Entries supplied: Begin

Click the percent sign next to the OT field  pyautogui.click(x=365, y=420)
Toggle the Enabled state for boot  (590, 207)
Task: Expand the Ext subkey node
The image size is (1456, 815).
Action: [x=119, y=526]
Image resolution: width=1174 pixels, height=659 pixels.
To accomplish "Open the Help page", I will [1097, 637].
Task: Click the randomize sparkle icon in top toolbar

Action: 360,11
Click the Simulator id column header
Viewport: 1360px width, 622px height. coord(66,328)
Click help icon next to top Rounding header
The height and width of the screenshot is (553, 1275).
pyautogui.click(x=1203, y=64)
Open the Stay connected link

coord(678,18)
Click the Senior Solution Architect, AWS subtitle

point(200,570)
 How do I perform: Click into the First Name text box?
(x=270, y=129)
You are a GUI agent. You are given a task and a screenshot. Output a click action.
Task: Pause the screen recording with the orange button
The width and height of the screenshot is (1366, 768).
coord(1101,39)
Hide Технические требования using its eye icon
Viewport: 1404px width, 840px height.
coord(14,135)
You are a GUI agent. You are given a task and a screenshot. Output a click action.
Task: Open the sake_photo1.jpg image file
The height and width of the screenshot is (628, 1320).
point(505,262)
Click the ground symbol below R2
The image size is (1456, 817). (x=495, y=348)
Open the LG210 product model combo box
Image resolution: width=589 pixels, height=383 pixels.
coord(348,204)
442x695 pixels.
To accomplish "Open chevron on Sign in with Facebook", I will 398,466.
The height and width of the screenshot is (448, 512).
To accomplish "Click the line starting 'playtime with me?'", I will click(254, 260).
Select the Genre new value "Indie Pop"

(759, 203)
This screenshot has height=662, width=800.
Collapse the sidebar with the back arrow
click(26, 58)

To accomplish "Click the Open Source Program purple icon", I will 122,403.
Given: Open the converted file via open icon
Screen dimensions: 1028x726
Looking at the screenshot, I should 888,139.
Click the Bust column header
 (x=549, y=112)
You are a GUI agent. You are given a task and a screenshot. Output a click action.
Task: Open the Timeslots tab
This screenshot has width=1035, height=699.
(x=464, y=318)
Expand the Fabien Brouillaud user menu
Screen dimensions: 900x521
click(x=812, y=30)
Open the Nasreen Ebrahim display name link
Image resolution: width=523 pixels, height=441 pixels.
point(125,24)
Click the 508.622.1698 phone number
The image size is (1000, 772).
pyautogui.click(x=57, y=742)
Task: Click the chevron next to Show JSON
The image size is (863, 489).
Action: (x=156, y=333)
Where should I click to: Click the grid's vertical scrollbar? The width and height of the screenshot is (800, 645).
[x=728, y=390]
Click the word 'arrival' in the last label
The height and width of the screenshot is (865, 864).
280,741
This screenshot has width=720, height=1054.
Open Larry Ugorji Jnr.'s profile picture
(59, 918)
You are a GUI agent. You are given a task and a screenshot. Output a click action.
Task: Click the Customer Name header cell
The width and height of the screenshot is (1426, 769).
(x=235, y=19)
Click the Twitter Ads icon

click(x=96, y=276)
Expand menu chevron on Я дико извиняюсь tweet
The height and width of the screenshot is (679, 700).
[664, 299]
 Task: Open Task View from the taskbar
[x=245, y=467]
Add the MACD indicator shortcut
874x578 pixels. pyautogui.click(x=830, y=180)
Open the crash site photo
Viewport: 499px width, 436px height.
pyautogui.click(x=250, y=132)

Entries supplied: End

Restate the whole set of entries exactly.

Click the percent sign next to the OT field  pyautogui.click(x=365, y=420)
Toggle the Enabled state for boot  (590, 207)
Task: Expand the Ext subkey node
The image size is (1456, 815).
Action: [x=119, y=526]
Image resolution: width=1174 pixels, height=659 pixels.
To accomplish "Open the Help page", I will [1097, 637].
Task: Click the randomize sparkle icon in top toolbar

Action: 360,11
Click the Simulator id column header
Viewport: 1360px width, 622px height. coord(66,328)
Click help icon next to top Rounding header
The height and width of the screenshot is (553, 1275).
pyautogui.click(x=1203, y=64)
Open the Stay connected link

coord(678,18)
Click the Senior Solution Architect, AWS subtitle

point(200,570)
 How do I perform: Click into the First Name text box?
(x=270, y=129)
You are a GUI agent. You are given a task and a screenshot. Output a click action.
Task: Pause the screen recording with the orange button
The width and height of the screenshot is (1366, 768).
coord(1101,39)
Hide Технические требования using its eye icon
Viewport: 1404px width, 840px height.
coord(14,135)
You are a GUI agent. You are given a task and a screenshot. Output a click action.
Task: Open the sake_photo1.jpg image file
The height and width of the screenshot is (628, 1320).
point(505,262)
Click the ground symbol below R2
The image size is (1456, 817). (x=495, y=348)
Open the LG210 product model combo box
Image resolution: width=589 pixels, height=383 pixels.
coord(348,204)
442x695 pixels.
To accomplish "Open chevron on Sign in with Facebook", I will 398,466.
The height and width of the screenshot is (448, 512).
To accomplish "Click the line starting 'playtime with me?'", I will click(254, 260).
Select the Genre new value "Indie Pop"

(759, 203)
This screenshot has height=662, width=800.
Collapse the sidebar with the back arrow
click(26, 58)

To accomplish "Click the Open Source Program purple icon", I will 122,403.
Given: Open the converted file via open icon
Screen dimensions: 1028x726
Looking at the screenshot, I should 888,139.
Click the Bust column header
 (x=549, y=112)
You are a GUI agent. You are given a task and a screenshot. Output a click action.
Task: Open the Timeslots tab
This screenshot has width=1035, height=699.
(x=464, y=318)
Expand the Fabien Brouillaud user menu
Screen dimensions: 900x521
click(x=812, y=30)
Open the Nasreen Ebrahim display name link
Image resolution: width=523 pixels, height=441 pixels.
point(125,24)
Click the 508.622.1698 phone number
The image size is (1000, 772).
pyautogui.click(x=57, y=742)
Task: Click the chevron next to Show JSON
The image size is (863, 489).
Action: (x=156, y=333)
Where should I click to: Click the grid's vertical scrollbar? The width and height of the screenshot is (800, 645).
[x=728, y=390]
Click the word 'arrival' in the last label
The height and width of the screenshot is (865, 864).
280,741
This screenshot has width=720, height=1054.
Open Larry Ugorji Jnr.'s profile picture
(59, 918)
You are a GUI agent. You are given a task and a screenshot. Output a click action.
Task: Click the Customer Name header cell
The width and height of the screenshot is (1426, 769).
(x=235, y=19)
Click the Twitter Ads icon

click(x=96, y=276)
Expand menu chevron on Я дико извиняюсь tweet
The height and width of the screenshot is (679, 700).
[664, 299]
 Task: Open Task View from the taskbar
[x=245, y=467]
Add the MACD indicator shortcut
874x578 pixels. pyautogui.click(x=830, y=180)
Open the crash site photo
Viewport: 499px width, 436px height.
pyautogui.click(x=250, y=132)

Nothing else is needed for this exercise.